O processo musical de Lenine não se dá apenas solitariamente. Ele é feito também de encontros - às vezes, por pura afinidade; em outras, por gratas surpresas. E foi assim, fruto do acaso, que o músico brasileiro e o maestro holandês Martin Fondse, também compositor, arranjador e pianista, se uniram no projeto The Bridge (a ponte, em português). Com repertório de canções de Lenine que ganharam arranjos de Fondse, para ser executadas com sua orquestra, a Martin Fondse Orchestra, o show rodou o Brasil e o exterior nos últimos três anos. Em Bimhuis, importante casa de jazz de Amsterdã, Lenine, Martin e orquestra fizeram o registro da apresentação, que acaba de lançado em CD e DVD, Lenine & Martin Fondse Orchestra - The Bridge Live At Bimhuis.  Os dois músicos foram apresentados um ao outro por um amigo em comum, Wim Westerveld, diretor do festival Music Meeting, realizado na cidade holandesa de Nijmegen. Poucos minutos de conversa depois, Lenine e Martin já sabiam que precisavam fazer um projeto juntos. Lenine ainda não conhecia o trabalho de Martin. Mas Martin já. Ele foi apresentado às músicas de Lenine pela família que tem no Brasil. “Elas chamaram minha atenção imediatamente. Pouco tempo depois, eu vi um show ao vivo em Atibaia (SP) e era fã”, conta Martin, ao Estado (leia entrevista com o maestro holandês abaixo).

__________________________________________________

◆ Exercício curto
No texto sobre o projeto The Bridge, quem apresentou Lenine a Martin Fondse?

◆ Trecho dos dados
__________________________________________________

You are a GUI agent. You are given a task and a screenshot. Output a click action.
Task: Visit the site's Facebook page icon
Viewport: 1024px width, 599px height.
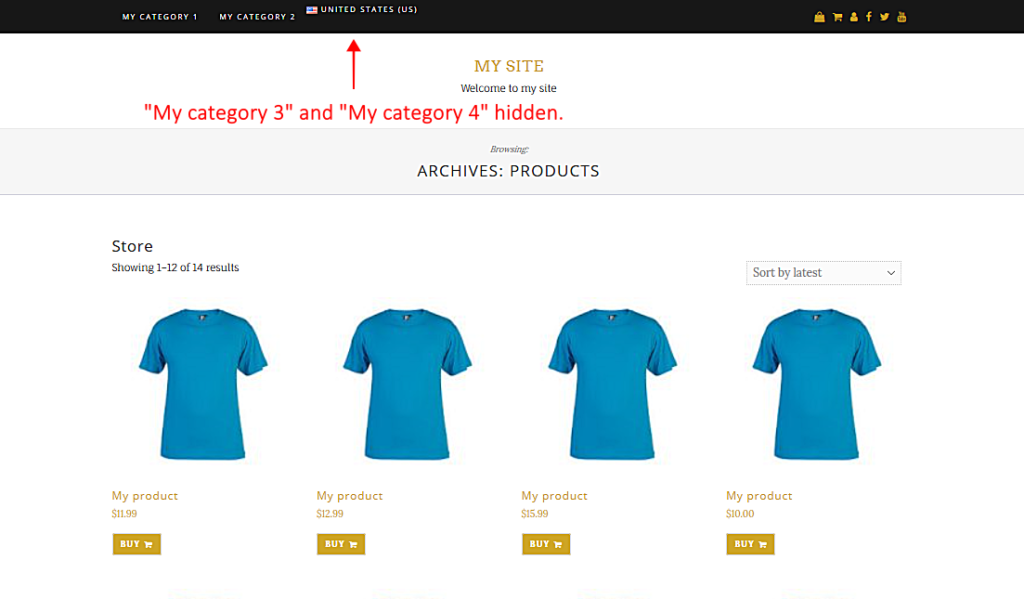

__________________________________________________

◆ Resultado da tarefa
Wim Westerveld, amigo em comum dos dois e diretor do festival Music Meeting, realizado em Nijmegen.